#### REQUIREMENT
Only the lines from the one with "You are a computer-use" to the end of the material should be reproduced, exactly and in full, both ends included.

#### RECORD EXTRACTS
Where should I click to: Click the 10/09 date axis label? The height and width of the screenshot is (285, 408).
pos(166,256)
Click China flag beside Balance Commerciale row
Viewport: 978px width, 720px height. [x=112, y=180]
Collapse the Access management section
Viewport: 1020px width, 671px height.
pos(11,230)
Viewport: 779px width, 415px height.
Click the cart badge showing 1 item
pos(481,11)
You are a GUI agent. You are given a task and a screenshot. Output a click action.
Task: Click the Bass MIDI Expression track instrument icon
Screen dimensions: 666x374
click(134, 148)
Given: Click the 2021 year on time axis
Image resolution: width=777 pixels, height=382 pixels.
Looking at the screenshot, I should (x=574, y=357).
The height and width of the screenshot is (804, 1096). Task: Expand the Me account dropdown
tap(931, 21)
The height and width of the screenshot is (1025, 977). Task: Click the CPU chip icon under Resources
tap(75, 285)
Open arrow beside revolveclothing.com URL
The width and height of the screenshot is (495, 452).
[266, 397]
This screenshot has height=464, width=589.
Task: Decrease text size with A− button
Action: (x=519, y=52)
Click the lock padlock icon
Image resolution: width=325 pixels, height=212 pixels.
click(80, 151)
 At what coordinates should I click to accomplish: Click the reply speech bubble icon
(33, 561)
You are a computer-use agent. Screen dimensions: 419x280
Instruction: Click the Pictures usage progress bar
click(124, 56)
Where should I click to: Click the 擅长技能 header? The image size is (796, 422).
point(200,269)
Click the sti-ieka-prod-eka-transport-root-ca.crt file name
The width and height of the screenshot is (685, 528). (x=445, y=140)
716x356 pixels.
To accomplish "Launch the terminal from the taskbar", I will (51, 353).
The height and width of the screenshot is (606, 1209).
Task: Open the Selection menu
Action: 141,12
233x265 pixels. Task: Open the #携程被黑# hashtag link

#### ANSWER TO THIS EXERCISE
You are a computer-use agent. Screen dimensions: 419x280
Instruction: Click the Pictures usage progress bar
click(124, 56)
Where should I click to: Click the 擅长技能 header? The image size is (796, 422).
point(200,269)
Click the sti-ieka-prod-eka-transport-root-ca.crt file name
The width and height of the screenshot is (685, 528). (x=445, y=140)
716x356 pixels.
To accomplish "Launch the terminal from the taskbar", I will (51, 353).
The height and width of the screenshot is (606, 1209).
Task: Open the Selection menu
Action: 141,12
233x265 pixels. Task: Open the #携程被黑# hashtag link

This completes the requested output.